- [DATASET EXTRACT]:
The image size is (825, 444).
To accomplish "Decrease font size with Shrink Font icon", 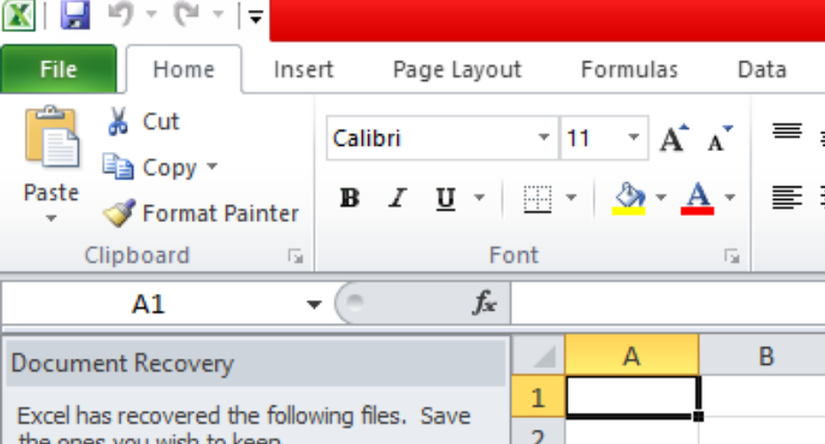I will (719, 138).
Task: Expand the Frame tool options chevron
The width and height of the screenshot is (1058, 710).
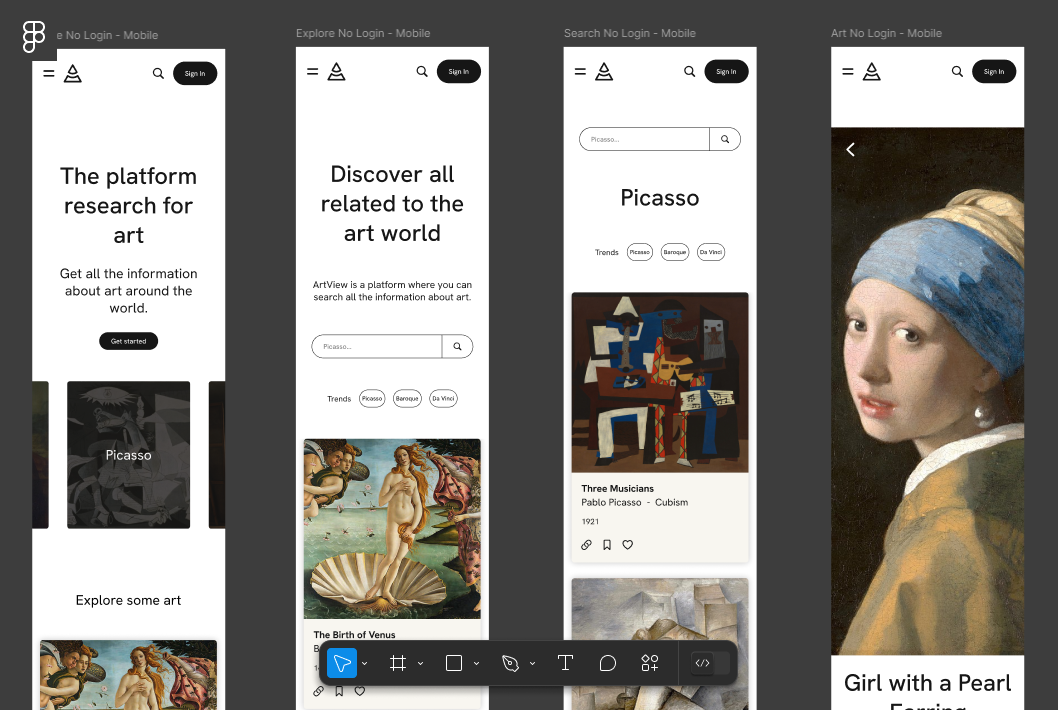Action: pyautogui.click(x=421, y=663)
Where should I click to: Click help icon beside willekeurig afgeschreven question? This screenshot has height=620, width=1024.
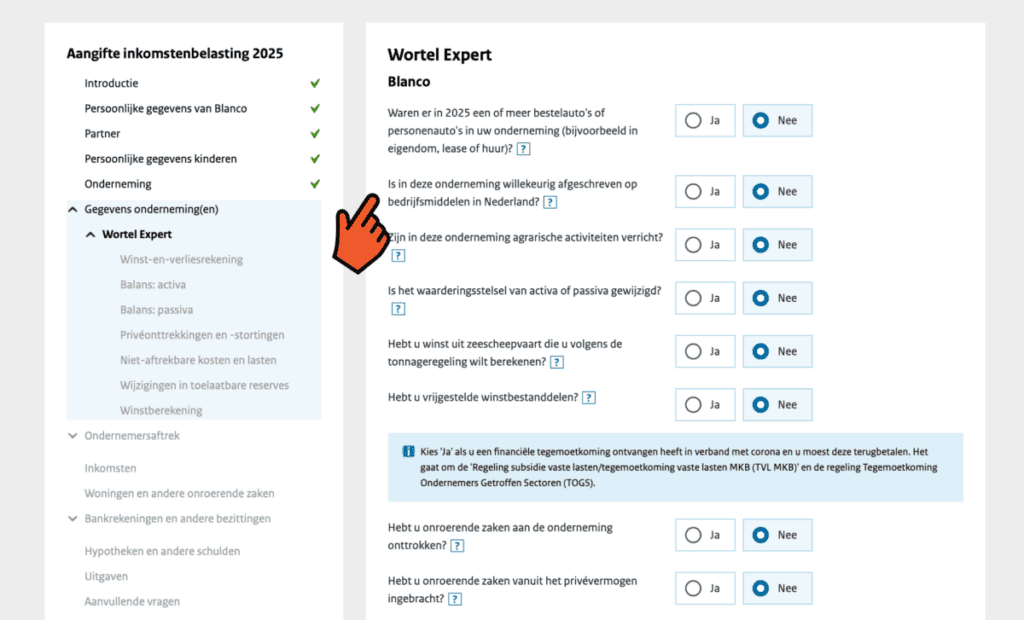550,202
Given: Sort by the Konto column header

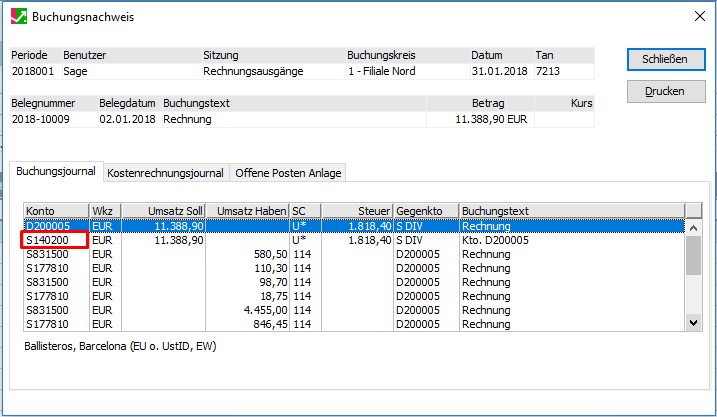Looking at the screenshot, I should 55,211.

- [TASK BRIEF]:
Can you quote exactly, and only, the lines from the one containing "The width and" through the last line of the records above, keeping both ends and leaving out any pictures?

- [ANSWER TO THIS EXERCISE]:
The width and height of the screenshot is (1058, 710).
Action: pyautogui.click(x=421, y=663)
Where should I click to: Click help icon beside willekeurig afgeschreven question? This screenshot has height=620, width=1024.
550,202
Given: Sort by the Konto column header

Looking at the screenshot, I should 55,211.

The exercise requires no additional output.